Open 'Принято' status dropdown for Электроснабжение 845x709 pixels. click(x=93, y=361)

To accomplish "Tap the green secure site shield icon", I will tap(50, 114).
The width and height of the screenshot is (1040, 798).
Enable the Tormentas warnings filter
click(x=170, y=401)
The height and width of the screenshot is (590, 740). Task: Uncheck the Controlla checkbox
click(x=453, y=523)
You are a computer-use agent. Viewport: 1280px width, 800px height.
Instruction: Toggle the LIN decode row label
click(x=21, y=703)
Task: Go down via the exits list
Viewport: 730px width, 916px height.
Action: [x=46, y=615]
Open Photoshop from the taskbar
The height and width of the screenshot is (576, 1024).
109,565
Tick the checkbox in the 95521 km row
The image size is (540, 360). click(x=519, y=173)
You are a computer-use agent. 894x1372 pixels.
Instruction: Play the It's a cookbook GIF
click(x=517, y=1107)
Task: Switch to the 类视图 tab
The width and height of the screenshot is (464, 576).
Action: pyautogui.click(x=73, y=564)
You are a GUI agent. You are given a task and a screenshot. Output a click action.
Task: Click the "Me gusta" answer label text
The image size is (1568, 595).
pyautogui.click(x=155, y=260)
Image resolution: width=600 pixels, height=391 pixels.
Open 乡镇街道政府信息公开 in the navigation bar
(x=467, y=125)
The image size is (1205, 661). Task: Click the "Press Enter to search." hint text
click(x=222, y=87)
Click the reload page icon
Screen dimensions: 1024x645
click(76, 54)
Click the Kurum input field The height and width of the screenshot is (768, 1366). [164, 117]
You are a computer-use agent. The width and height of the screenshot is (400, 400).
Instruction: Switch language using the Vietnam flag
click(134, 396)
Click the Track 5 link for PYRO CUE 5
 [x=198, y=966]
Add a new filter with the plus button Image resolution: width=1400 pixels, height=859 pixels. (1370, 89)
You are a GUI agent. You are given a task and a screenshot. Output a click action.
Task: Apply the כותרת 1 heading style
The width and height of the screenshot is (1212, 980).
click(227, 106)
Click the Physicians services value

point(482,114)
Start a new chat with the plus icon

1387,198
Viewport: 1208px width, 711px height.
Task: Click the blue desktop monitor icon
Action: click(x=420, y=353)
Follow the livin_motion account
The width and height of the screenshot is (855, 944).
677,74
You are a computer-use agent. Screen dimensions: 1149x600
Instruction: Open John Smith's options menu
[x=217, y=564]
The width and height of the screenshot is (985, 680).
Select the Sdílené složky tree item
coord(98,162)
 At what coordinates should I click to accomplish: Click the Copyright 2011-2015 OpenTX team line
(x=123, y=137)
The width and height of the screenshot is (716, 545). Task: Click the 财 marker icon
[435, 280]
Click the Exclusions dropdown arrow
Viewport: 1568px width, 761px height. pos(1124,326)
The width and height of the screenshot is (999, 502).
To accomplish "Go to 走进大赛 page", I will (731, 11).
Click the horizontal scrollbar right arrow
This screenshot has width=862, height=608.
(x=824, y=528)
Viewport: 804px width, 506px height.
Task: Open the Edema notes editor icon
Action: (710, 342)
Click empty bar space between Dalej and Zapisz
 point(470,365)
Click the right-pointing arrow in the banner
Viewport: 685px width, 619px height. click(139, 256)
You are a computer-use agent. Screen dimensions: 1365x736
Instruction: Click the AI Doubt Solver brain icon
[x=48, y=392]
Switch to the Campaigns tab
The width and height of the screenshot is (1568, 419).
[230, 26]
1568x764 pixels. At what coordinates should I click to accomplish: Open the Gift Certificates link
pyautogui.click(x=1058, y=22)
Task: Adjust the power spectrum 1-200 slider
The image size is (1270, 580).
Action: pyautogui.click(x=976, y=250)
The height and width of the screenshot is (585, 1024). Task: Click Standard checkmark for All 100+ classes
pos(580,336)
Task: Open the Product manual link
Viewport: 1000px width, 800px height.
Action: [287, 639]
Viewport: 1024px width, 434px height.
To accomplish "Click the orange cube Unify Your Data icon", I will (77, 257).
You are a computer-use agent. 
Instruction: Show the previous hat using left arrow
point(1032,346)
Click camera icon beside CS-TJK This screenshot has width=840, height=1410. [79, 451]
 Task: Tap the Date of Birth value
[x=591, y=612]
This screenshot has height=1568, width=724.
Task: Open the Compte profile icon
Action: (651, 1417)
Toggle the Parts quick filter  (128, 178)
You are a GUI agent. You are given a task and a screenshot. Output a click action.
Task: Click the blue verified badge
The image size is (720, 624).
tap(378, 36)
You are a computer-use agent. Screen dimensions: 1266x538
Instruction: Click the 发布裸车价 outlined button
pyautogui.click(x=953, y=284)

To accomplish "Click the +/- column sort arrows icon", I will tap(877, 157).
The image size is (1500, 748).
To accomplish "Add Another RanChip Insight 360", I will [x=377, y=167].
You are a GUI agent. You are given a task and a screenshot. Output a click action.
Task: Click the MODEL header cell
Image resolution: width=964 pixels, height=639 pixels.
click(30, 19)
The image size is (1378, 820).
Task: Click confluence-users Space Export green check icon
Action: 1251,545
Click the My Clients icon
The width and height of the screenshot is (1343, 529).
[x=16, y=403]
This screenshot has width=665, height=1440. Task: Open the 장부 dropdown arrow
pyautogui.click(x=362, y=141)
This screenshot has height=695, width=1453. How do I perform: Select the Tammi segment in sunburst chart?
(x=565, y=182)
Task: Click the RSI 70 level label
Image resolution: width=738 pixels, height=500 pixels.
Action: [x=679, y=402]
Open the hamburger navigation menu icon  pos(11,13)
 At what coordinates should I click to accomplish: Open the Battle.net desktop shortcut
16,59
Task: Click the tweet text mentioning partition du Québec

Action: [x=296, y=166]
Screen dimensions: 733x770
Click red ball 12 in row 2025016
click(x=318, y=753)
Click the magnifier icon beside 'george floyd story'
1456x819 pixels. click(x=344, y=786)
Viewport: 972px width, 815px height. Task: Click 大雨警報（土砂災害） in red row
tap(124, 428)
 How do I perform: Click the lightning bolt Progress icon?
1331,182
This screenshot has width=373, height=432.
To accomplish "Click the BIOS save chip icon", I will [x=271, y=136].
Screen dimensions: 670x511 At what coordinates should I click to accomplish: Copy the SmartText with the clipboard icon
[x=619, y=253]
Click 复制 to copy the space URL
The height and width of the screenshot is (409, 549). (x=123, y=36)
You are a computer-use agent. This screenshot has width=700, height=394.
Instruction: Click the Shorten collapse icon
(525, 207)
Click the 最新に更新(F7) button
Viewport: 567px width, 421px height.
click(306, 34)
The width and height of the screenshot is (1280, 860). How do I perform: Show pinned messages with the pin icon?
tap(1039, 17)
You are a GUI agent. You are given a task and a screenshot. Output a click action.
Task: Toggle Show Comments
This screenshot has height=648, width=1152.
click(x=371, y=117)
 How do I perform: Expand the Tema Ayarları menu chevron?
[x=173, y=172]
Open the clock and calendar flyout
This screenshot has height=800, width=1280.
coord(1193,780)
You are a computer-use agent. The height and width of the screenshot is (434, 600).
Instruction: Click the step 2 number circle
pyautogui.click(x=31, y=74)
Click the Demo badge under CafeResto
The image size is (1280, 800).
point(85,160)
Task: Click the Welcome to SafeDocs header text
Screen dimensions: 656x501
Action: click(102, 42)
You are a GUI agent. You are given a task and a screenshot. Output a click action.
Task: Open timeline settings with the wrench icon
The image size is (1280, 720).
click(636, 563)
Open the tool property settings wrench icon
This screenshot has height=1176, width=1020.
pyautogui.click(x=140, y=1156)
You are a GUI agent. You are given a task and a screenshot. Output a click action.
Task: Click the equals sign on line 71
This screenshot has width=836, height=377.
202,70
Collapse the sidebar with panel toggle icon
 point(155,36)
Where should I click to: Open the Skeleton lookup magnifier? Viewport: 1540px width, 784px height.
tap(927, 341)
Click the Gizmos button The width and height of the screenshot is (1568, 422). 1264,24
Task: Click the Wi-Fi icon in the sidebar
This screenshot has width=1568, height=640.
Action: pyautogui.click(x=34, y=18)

* _Exercise description_: Your task is to transcribe the line containing "This screenshot has height=800, width=1280." and every line after it, through the last line of the data, exactly as written and with nothing more.

* _Answer section_:
This screenshot has height=800, width=1280.
coord(1193,780)
You are a computer-use agent. The height and width of the screenshot is (434, 600).
Instruction: Click the step 2 number circle
pyautogui.click(x=31, y=74)
Click the Demo badge under CafeResto
The image size is (1280, 800).
point(85,160)
Task: Click the Welcome to SafeDocs header text
Screen dimensions: 656x501
Action: click(102, 42)
You are a GUI agent. You are given a task and a screenshot. Output a click action.
Task: Open timeline settings with the wrench icon
The image size is (1280, 720).
click(636, 563)
Open the tool property settings wrench icon
This screenshot has height=1176, width=1020.
pyautogui.click(x=140, y=1156)
You are a GUI agent. You are given a task and a screenshot. Output a click action.
Task: Click the equals sign on line 71
This screenshot has width=836, height=377.
202,70
Collapse the sidebar with panel toggle icon
 point(155,36)
Where should I click to: Open the Skeleton lookup magnifier? Viewport: 1540px width, 784px height.
tap(927, 341)
Click the Gizmos button The width and height of the screenshot is (1568, 422). 1264,24
Task: Click the Wi-Fi icon in the sidebar
This screenshot has width=1568, height=640.
Action: pyautogui.click(x=34, y=18)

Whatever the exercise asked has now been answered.